The rule of thumb answer is at least every five years and earlier if there has been a change in structure or local, state and federal law. Another situation calling for earlier is if there is a need to timely take address a situation not previously anticipated but which if needed action is taken it will conflict with an existing bylaw provision.

Bylaws are not immutable. They do and will require amendment. However, some boards act precipitously before annual member meetings and paste together a bylaw amendment not thought through carefully nor vetted by legal counsel. To amend bylaws, the amendment drafter(s) should be alert to potential internal bylaw and statutory and articles or certificate conflicts not to mention case law precedent bearing on the bylaw sought to be amended.

One recent method being used to avoid worrying about the necessity of bylaw amendments (which usually require member vote) is to consider relegating most all operational matters to a rules or policy manual. The benefit of doing this is significant. First, it avoids calling a members’ meeting, circulating the proposed bylaw amendment(s) prior to the meeting and  circulating and tabulating the ballots for amendments. In contrast, operational rules and policy being the province of the governing board or delegated to professional management, may be changed without member voting being required.

Another benefit of relegating operational matters to a rules or policy manual is that it helps stream line the bylaws to fewer pages. The bylaws become a more friendly and useable document. Notwithstanding a director’s duty to be familiar with and abide by the bylaws, we occasionally have witnessed boards acting contrary to the bylaws because the bylaws are so lengthy no reasonable person could expect the board to be currently conversant with all of their provisions.

In reducing the size of bylaws by relegating operational details to a rules or policy manual, the frequency of bylaw amendments may be lessened to those necessitated by changes in the law or governing structure or unforeseen circumstances. For example, if an organization is migrating from a volunteer board and committee managed operation to a professionally managed operation, the bylaws likely may require amendment if they vest operational management in the board and its committees.

The question then becomes what is operational and can be legally and appropriately removed to rules or policy enactments?  The answer depends upon several factors. First, what do the members expect to find in their bylaws? Limitations on terms of office, financial restraints, e.g., member vote required to approve capital projects exceeding a stated amount or approved budget, and member classifications, are usually expected to be set forth in the bylaws.

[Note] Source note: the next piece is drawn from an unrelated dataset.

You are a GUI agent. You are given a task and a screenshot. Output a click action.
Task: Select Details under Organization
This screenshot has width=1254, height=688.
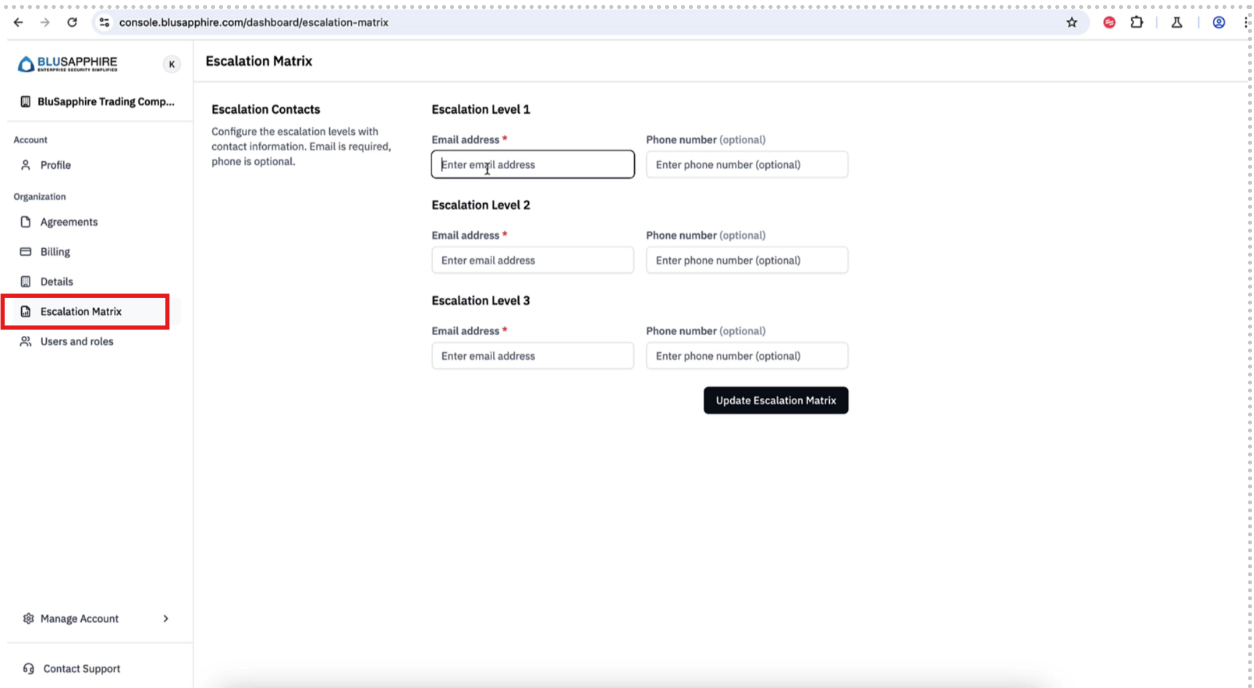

Next, what prerogatives do the members enjoy in their existing bylaws and are required by law or long standing custom or the culture to be retained by them? Examples include the right to select or dismiss their directors or governing board; the right of certain member classes to vote, hold office, serve on committees and share in liquidation proceeds; the right to initiate grievances; and the right to a hearing if accused of a violation of the bylaws, rules or policies (with the exception of failure to pay dues).

However, the details concerning some of these rights may be safely removed to the organization’s rules or policies. For example, the bylaws should require the opportunity for a hearing for egregious member violations of the bylaws, rules or promulgated policies. However, the specifics of when, how and under what circumstances the hearing will occur, may be left to the rules provided they conform to whatever statutory requirements exist for expulsion, suspension or other discipline.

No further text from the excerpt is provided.